Page 13
Story: Bearing North (Grizzly Protection: Alaska Shifter Branch #1)
13
ORSON
T hey slept so late that housekeeping banging on the door finally woke Orson.
Alex came awake with a start and scrambled out of his embrace. “We’re up!” she called, rolling off the far side of the bed. “We’ll be out soon!” Orson made a note to practice that voice. It wasn’t rude, precisely, but it was full of confidence and not a hint of apology.
“How soon?” he asked, eyeing her curves hopefully as she jiggled her pants up.
She stooped and threw a pillow at him. “We’re on a schedule. Snap to!”
Orson obediently snapped to , and they swiftly packed and loaded their luggage into the truck. Alex checked them out and drove them to Fast Eddy’s for breakfast. It was a brief meal, but not light. His biscuits and gravy were rich and filling, and served with a bowl of cubed melons with halved strawberries.
“Can you grow these things here?” Orson wanted to know.
Alex looked up from the phone she was tapping messages on. “Yes, but those aren’t. Local strawberries are much smaller and sweeter. Melons are enormous and wouldn’t be ripe yet.”
She knows everything, Orson thought in admiration.
“We’ve got a hotel tonight in downtown Fairbanks,” Alex said. She’d picked an omelet with reindeer sausage and had already eaten it efficiently. “ Two rooms, I confirmed with Sandra.”
“We don’t have to use them both,” Orson suggested with a waggle of his eyebrows.
She rewarded him with a glimpse of an answering smirk, quickly smothered. “ Two rooms,” she repeated. “We’ll stop at the Tok project and then drive to the Fairbanks office and get going early tomorrow morning for Coldfoot, where we again have two rooms.”
Orson had the Milepost open on the table beside him. “It’s only five hundred miles to Prudhoe Bay from Fairbanks. Why aren’t we driving straight through? Isn’t that only about eight hours?”
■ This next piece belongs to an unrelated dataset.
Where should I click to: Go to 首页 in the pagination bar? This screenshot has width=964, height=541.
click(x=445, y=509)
“The Haul Road isn’t paved,” Alex said patiently. “It’s eleven or twelve hours of driving if we don’t stop. We could do it, but it would be a long, miserable day. It’s better to break it up, since we can. And there are no amenities. If you need something for the trip, get it in Fairbanks.”
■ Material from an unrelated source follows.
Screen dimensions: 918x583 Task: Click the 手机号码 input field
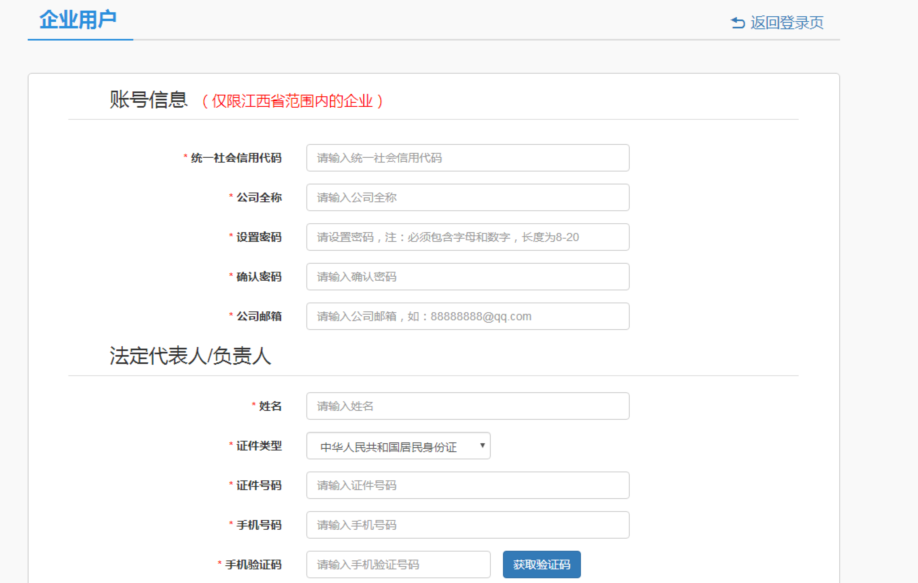(x=467, y=525)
“I can think of something I’ll need,” Orson said, grinning at her.
She raised an eyebrow at him and Orson cataloged that gesture to use if he ever needed to be New Orson again. It managed to be both threatening, funny, and exasperated. He paid the bill with a company card and left a generous tip.
She didn’t offer him the truck keys, and he didn’t offer to drive.
The trip to Fairbanks was a hundred times more pleasant than the day before. The sky was a shade of clear blue Orson wasn’t sure he’d ever seen before, dotted with fluffy white clouds that looked straight out of romantic classical paintings. It was surprisingly hot, and the air conditioning in the truck didn’t work, so they drove with windows down. Orson was tempted to put his head out like a happy dog and howl.
It wasn’t just the sunshine and the mountain views, though those were still quite grand.
It wasn’t even that he’d gotten laid and had dopamine still coursing through his veins.
It was that Alex wasn’t blowing smoke up his nose anymore, and he didn’t have to hide who he was. She didn’t giggle. Orson didn’t grunt. He asked every question he was dying to ask, and she told him flat out whenever the question was dumb.
She was his soulmate , and she was smart, sexy, and strong.
Orson sang to his favorite songs without shame and coaxed her into the choruses she knew. She had a husky voice and good pitch. They could probably take down the house on karaoke night with the right song.
“Keep your eyes peeled,” she warned. “We’re coming up on North Pole, and you’ll probably see Santa Claus.”
“ The North Pole?” Orson had been concentrating on the road map past Fairbanks. “ Seriously ?”
“It’s a little city called North Pole, and they take Christmas very, very seriously .”
They didn’t leave the highway and didn’t have to. There was a twenty-foot plastic statue of Santa Claus in front of a red and white striped building, and the street light posts were painted like candy canes. The motif continued with curious Christmas-themed buildings and businesses along the highway.
“One of the city council members legally changed his name to Santa Claus a few years ago. He later ran for Congress.”
Orson gave Alex a suspicious sideways look, trying to decide if she was pulling his leg. She didn’t give her terrible giggle, only raised her near eyebrow at him. Was it a joke? He couldn’t tell, and it drove him crazy in the very best way.